RECORDS FOR THE TASK —
□ □ □ □
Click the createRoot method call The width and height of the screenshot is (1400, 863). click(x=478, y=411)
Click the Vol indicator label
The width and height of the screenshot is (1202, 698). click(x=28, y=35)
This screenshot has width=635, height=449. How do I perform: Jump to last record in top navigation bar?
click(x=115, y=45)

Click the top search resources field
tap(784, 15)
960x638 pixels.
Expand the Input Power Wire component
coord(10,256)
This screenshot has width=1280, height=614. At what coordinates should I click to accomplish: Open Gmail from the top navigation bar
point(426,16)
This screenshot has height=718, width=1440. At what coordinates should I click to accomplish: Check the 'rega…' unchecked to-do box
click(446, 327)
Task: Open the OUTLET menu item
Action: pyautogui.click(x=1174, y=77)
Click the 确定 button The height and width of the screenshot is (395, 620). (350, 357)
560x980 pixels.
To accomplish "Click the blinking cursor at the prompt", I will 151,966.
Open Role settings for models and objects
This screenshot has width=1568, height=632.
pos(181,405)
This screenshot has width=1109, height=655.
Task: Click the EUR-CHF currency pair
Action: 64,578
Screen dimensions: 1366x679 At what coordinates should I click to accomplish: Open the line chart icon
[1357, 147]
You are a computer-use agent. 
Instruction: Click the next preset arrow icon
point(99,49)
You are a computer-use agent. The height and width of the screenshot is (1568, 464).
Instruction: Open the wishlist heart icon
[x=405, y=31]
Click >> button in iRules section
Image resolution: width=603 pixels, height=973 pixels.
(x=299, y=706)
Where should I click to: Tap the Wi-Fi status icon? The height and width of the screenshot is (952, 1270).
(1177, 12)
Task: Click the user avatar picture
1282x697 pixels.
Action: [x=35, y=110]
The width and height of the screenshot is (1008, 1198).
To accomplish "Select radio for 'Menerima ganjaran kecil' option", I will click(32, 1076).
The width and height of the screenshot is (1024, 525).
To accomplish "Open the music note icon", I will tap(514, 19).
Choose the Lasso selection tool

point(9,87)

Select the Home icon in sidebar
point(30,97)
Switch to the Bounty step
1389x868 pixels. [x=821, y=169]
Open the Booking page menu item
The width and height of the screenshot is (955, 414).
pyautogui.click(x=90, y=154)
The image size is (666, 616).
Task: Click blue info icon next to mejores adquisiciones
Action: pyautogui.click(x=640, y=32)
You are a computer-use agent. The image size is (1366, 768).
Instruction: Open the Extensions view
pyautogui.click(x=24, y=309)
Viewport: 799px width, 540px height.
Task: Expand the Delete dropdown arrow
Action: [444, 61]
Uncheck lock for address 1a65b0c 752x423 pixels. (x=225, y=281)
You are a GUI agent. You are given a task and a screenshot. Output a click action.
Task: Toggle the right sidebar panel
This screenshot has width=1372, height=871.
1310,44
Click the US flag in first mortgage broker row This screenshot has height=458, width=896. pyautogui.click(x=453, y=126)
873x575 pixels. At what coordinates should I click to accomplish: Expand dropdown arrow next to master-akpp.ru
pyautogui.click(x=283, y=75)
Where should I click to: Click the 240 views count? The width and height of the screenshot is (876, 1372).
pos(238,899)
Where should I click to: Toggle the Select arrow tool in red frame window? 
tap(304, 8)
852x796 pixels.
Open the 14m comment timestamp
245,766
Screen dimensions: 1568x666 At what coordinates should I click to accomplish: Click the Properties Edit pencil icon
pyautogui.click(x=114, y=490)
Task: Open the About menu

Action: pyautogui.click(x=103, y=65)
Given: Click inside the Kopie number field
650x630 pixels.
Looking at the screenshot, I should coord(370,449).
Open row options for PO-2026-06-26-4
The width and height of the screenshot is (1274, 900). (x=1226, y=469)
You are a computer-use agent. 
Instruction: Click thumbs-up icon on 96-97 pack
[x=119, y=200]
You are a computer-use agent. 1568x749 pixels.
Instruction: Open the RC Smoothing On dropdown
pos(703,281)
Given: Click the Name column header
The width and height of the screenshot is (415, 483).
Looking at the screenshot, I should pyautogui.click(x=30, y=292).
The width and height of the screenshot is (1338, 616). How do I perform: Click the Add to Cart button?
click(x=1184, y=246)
□ □ □ □
GOAL —
Write out all of the material above again, putting "desktop assistant" wherever "computer-use agent" appears and leaving everything else unchanged.

RESPONSE FOR THIS EXERCISE —
Click the createRoot method call The width and height of the screenshot is (1400, 863). click(x=478, y=411)
Click the Vol indicator label
The width and height of the screenshot is (1202, 698). click(x=28, y=35)
This screenshot has width=635, height=449. How do I perform: Jump to last record in top navigation bar?
click(x=115, y=45)

Click the top search resources field
tap(784, 15)
960x638 pixels.
Expand the Input Power Wire component
coord(10,256)
This screenshot has width=1280, height=614. At what coordinates should I click to accomplish: Open Gmail from the top navigation bar
point(426,16)
This screenshot has height=718, width=1440. At what coordinates should I click to accomplish: Check the 'rega…' unchecked to-do box
click(446, 327)
Task: Open the OUTLET menu item
Action: pyautogui.click(x=1174, y=77)
Click the 确定 button The height and width of the screenshot is (395, 620). (350, 357)
560x980 pixels.
To accomplish "Click the blinking cursor at the prompt", I will 151,966.
Open Role settings for models and objects
This screenshot has width=1568, height=632.
pos(181,405)
This screenshot has width=1109, height=655.
Task: Click the EUR-CHF currency pair
Action: 64,578
Screen dimensions: 1366x679 At what coordinates should I click to accomplish: Open the line chart icon
[1357, 147]
You are a desktop assistant. 
Instruction: Click the next preset arrow icon
point(99,49)
You are a desktop assistant. The height and width of the screenshot is (1568, 464).
Instruction: Open the wishlist heart icon
[x=405, y=31]
Click >> button in iRules section
Image resolution: width=603 pixels, height=973 pixels.
(x=299, y=706)
Where should I click to: Tap the Wi-Fi status icon? The height and width of the screenshot is (952, 1270).
(1177, 12)
Task: Click the user avatar picture
1282x697 pixels.
Action: [x=35, y=110]
The width and height of the screenshot is (1008, 1198).
To accomplish "Select radio for 'Menerima ganjaran kecil' option", I will click(32, 1076).
The width and height of the screenshot is (1024, 525).
To accomplish "Open the music note icon", I will tap(514, 19).
Choose the Lasso selection tool

point(9,87)

Select the Home icon in sidebar
point(30,97)
Switch to the Bounty step
1389x868 pixels. [x=821, y=169]
Open the Booking page menu item
The width and height of the screenshot is (955, 414).
pyautogui.click(x=90, y=154)
The image size is (666, 616).
Task: Click blue info icon next to mejores adquisiciones
Action: pyautogui.click(x=640, y=32)
You are a desktop assistant. The image size is (1366, 768).
Instruction: Open the Extensions view
pyautogui.click(x=24, y=309)
Viewport: 799px width, 540px height.
Task: Expand the Delete dropdown arrow
Action: [444, 61]
Uncheck lock for address 1a65b0c 752x423 pixels. (x=225, y=281)
You are a GUI agent. You are given a task and a screenshot. Output a click action.
Task: Toggle the right sidebar panel
This screenshot has width=1372, height=871.
1310,44
Click the US flag in first mortgage broker row This screenshot has height=458, width=896. pyautogui.click(x=453, y=126)
873x575 pixels. At what coordinates should I click to accomplish: Expand dropdown arrow next to master-akpp.ru
pyautogui.click(x=283, y=75)
Where should I click to: Click the 240 views count? The width and height of the screenshot is (876, 1372).
pos(238,899)
Where should I click to: Toggle the Select arrow tool in red frame window? 
tap(304, 8)
852x796 pixels.
Open the 14m comment timestamp
245,766
Screen dimensions: 1568x666 At what coordinates should I click to accomplish: Click the Properties Edit pencil icon
pyautogui.click(x=114, y=490)
Task: Open the About menu

Action: pyautogui.click(x=103, y=65)
Given: Click inside the Kopie number field
650x630 pixels.
Looking at the screenshot, I should coord(370,449).
Open row options for PO-2026-06-26-4
The width and height of the screenshot is (1274, 900). (x=1226, y=469)
You are a desktop assistant. 
Instruction: Click thumbs-up icon on 96-97 pack
[x=119, y=200]
You are a desktop assistant. 1568x749 pixels.
Instruction: Open the RC Smoothing On dropdown
pos(703,281)
Given: Click the Name column header
The width and height of the screenshot is (415, 483).
Looking at the screenshot, I should pyautogui.click(x=30, y=292).
The width and height of the screenshot is (1338, 616). How do I perform: Click the Add to Cart button?
click(x=1184, y=246)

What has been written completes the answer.